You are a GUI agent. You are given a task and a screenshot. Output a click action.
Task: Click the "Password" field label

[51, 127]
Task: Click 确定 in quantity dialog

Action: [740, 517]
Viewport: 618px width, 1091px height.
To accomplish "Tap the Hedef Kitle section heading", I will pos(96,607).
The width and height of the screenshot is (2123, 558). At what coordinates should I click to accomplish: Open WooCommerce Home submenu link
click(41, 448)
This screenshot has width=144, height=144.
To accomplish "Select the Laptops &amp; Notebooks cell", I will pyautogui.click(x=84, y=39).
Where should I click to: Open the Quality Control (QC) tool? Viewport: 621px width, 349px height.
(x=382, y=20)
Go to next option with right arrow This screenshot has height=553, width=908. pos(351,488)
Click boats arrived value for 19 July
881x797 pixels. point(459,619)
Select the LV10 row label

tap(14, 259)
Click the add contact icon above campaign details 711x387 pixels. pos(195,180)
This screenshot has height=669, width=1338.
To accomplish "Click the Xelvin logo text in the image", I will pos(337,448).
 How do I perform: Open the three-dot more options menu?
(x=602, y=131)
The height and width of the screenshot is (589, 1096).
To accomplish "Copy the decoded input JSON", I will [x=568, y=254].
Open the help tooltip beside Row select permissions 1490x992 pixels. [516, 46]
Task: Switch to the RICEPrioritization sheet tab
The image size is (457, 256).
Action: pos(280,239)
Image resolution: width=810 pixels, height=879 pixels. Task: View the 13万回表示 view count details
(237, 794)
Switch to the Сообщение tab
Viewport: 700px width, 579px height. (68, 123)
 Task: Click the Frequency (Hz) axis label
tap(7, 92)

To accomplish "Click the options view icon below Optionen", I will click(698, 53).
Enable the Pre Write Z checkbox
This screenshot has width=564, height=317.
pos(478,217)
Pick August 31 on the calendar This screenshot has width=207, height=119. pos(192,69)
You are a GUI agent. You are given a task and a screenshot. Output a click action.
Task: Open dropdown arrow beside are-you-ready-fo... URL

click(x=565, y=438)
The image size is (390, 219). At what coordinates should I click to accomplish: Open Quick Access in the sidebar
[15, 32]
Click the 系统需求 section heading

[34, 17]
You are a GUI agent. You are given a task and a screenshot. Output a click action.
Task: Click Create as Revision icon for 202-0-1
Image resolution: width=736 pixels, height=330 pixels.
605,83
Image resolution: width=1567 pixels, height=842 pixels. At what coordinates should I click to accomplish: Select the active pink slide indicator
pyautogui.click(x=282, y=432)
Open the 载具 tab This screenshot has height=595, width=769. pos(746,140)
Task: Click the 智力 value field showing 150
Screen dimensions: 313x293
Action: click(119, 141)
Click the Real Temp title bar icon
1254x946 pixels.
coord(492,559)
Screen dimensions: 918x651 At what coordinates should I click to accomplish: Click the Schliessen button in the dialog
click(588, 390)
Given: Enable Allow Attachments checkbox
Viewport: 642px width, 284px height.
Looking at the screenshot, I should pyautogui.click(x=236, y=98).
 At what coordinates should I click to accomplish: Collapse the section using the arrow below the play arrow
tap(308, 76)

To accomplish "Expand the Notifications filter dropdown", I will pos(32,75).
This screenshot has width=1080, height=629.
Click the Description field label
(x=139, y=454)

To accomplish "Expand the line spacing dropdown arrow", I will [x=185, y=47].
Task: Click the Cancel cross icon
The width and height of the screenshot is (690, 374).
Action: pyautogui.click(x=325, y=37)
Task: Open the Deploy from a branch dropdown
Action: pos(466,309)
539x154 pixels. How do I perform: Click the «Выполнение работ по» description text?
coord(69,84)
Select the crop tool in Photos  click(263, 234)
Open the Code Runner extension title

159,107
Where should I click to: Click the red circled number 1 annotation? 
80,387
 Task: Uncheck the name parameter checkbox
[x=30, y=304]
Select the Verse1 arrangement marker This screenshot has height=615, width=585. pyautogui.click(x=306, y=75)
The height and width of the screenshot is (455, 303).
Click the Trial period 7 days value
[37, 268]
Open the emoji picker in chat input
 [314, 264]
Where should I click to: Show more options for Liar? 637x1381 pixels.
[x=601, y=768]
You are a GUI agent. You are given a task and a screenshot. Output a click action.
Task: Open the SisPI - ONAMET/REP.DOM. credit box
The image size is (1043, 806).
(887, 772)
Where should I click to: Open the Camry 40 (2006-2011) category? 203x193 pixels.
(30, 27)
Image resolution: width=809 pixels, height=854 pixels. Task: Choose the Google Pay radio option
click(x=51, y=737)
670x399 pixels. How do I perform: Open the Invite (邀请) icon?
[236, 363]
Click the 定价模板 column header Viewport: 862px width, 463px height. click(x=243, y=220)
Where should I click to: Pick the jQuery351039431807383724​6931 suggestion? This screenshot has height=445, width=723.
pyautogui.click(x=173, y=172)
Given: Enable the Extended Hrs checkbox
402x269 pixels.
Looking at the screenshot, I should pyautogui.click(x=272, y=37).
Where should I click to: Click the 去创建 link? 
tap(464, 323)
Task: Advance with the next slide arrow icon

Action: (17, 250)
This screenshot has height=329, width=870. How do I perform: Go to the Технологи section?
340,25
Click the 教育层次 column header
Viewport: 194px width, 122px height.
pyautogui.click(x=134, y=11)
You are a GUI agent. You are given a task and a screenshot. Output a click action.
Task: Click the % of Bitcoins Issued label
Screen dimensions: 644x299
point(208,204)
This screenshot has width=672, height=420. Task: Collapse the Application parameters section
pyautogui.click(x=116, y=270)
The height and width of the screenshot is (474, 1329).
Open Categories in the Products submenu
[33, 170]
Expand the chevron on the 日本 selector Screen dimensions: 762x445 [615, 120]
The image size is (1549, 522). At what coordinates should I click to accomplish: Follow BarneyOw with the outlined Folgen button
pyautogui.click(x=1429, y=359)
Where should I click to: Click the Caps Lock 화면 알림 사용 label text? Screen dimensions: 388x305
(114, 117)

========================================

Set down the whole listing once more, precisely as written.

You are a GUI agent. You are given a task and a screenshot. Output a click action.
Task: Click the "Password" field label

[51, 127]
Task: Click 确定 in quantity dialog

Action: [740, 517]
Viewport: 618px width, 1091px height.
To accomplish "Tap the Hedef Kitle section heading", I will pos(96,607).
The width and height of the screenshot is (2123, 558). At what coordinates should I click to accomplish: Open WooCommerce Home submenu link
click(41, 448)
This screenshot has width=144, height=144.
To accomplish "Select the Laptops &amp; Notebooks cell", I will pyautogui.click(x=84, y=39).
Where should I click to: Open the Quality Control (QC) tool? Viewport: 621px width, 349px height.
(x=382, y=20)
Go to next option with right arrow This screenshot has height=553, width=908. pos(351,488)
Click boats arrived value for 19 July
881x797 pixels. point(459,619)
Select the LV10 row label

tap(14, 259)
Click the add contact icon above campaign details 711x387 pixels. pos(195,180)
This screenshot has height=669, width=1338.
To accomplish "Click the Xelvin logo text in the image", I will pos(337,448).
 How do I perform: Open the three-dot more options menu?
(x=602, y=131)
The height and width of the screenshot is (589, 1096).
To accomplish "Copy the decoded input JSON", I will [x=568, y=254].
Open the help tooltip beside Row select permissions 1490x992 pixels. [516, 46]
Task: Switch to the RICEPrioritization sheet tab
The image size is (457, 256).
Action: pos(280,239)
Image resolution: width=810 pixels, height=879 pixels. Task: View the 13万回表示 view count details
(237, 794)
Switch to the Сообщение tab
Viewport: 700px width, 579px height. (68, 123)
 Task: Click the Frequency (Hz) axis label
tap(7, 92)

To accomplish "Click the options view icon below Optionen", I will click(698, 53).
Enable the Pre Write Z checkbox
This screenshot has width=564, height=317.
pos(478,217)
Pick August 31 on the calendar This screenshot has width=207, height=119. pos(192,69)
You are a GUI agent. You are given a task and a screenshot. Output a click action.
Task: Open dropdown arrow beside are-you-ready-fo... URL

click(x=565, y=438)
The image size is (390, 219). At what coordinates should I click to accomplish: Open Quick Access in the sidebar
[15, 32]
Click the 系统需求 section heading

[34, 17]
You are a GUI agent. You are given a task and a screenshot. Output a click action.
Task: Click Create as Revision icon for 202-0-1
Image resolution: width=736 pixels, height=330 pixels.
605,83
Image resolution: width=1567 pixels, height=842 pixels. At what coordinates should I click to accomplish: Select the active pink slide indicator
pyautogui.click(x=282, y=432)
Open the 载具 tab This screenshot has height=595, width=769. pos(746,140)
Task: Click the 智力 value field showing 150
Screen dimensions: 313x293
Action: click(119, 141)
Click the Real Temp title bar icon
1254x946 pixels.
coord(492,559)
Screen dimensions: 918x651 At what coordinates should I click to accomplish: Click the Schliessen button in the dialog
click(588, 390)
Given: Enable Allow Attachments checkbox
Viewport: 642px width, 284px height.
Looking at the screenshot, I should pyautogui.click(x=236, y=98).
 At what coordinates should I click to accomplish: Collapse the section using the arrow below the play arrow
tap(308, 76)

To accomplish "Expand the Notifications filter dropdown", I will pos(32,75).
This screenshot has width=1080, height=629.
Click the Description field label
(x=139, y=454)

To accomplish "Expand the line spacing dropdown arrow", I will [x=185, y=47].
Task: Click the Cancel cross icon
The width and height of the screenshot is (690, 374).
Action: pyautogui.click(x=325, y=37)
Task: Open the Deploy from a branch dropdown
Action: pos(466,309)
539x154 pixels. How do I perform: Click the «Выполнение работ по» description text?
coord(69,84)
Select the crop tool in Photos  click(263, 234)
Open the Code Runner extension title

159,107
Where should I click to: Click the red circled number 1 annotation? 
80,387
 Task: Uncheck the name parameter checkbox
[x=30, y=304]
Select the Verse1 arrangement marker This screenshot has height=615, width=585. pyautogui.click(x=306, y=75)
The height and width of the screenshot is (455, 303).
Click the Trial period 7 days value
[37, 268]
Open the emoji picker in chat input
 [314, 264]
Where should I click to: Show more options for Liar? 637x1381 pixels.
[x=601, y=768]
You are a GUI agent. You are given a task and a screenshot. Output a click action.
Task: Open the SisPI - ONAMET/REP.DOM. credit box
The image size is (1043, 806).
(887, 772)
Where should I click to: Open the Camry 40 (2006-2011) category? 203x193 pixels.
(30, 27)
Image resolution: width=809 pixels, height=854 pixels. Task: Choose the Google Pay radio option
click(x=51, y=737)
670x399 pixels. How do I perform: Open the Invite (邀请) icon?
[236, 363]
Click the 定价模板 column header Viewport: 862px width, 463px height. click(x=243, y=220)
Where should I click to: Pick the jQuery351039431807383724​6931 suggestion? This screenshot has height=445, width=723.
pyautogui.click(x=173, y=172)
Given: Enable the Extended Hrs checkbox
402x269 pixels.
Looking at the screenshot, I should pyautogui.click(x=272, y=37).
Where should I click to: Click the 去创建 link? 
tap(464, 323)
Task: Advance with the next slide arrow icon

Action: (17, 250)
This screenshot has height=329, width=870. How do I perform: Go to the Технологи section?
340,25
Click the 教育层次 column header
Viewport: 194px width, 122px height.
pyautogui.click(x=134, y=11)
You are a GUI agent. You are given a task and a screenshot. Output a click action.
Task: Click the % of Bitcoins Issued label
Screen dimensions: 644x299
point(208,204)
This screenshot has width=672, height=420. Task: Collapse the Application parameters section
pyautogui.click(x=116, y=270)
The height and width of the screenshot is (474, 1329).
Open Categories in the Products submenu
[33, 170]
Expand the chevron on the 日本 selector Screen dimensions: 762x445 [615, 120]
The image size is (1549, 522). At what coordinates should I click to accomplish: Follow BarneyOw with the outlined Folgen button
pyautogui.click(x=1429, y=359)
Where should I click to: Click the Caps Lock 화면 알림 사용 label text? Screen dimensions: 388x305
(114, 117)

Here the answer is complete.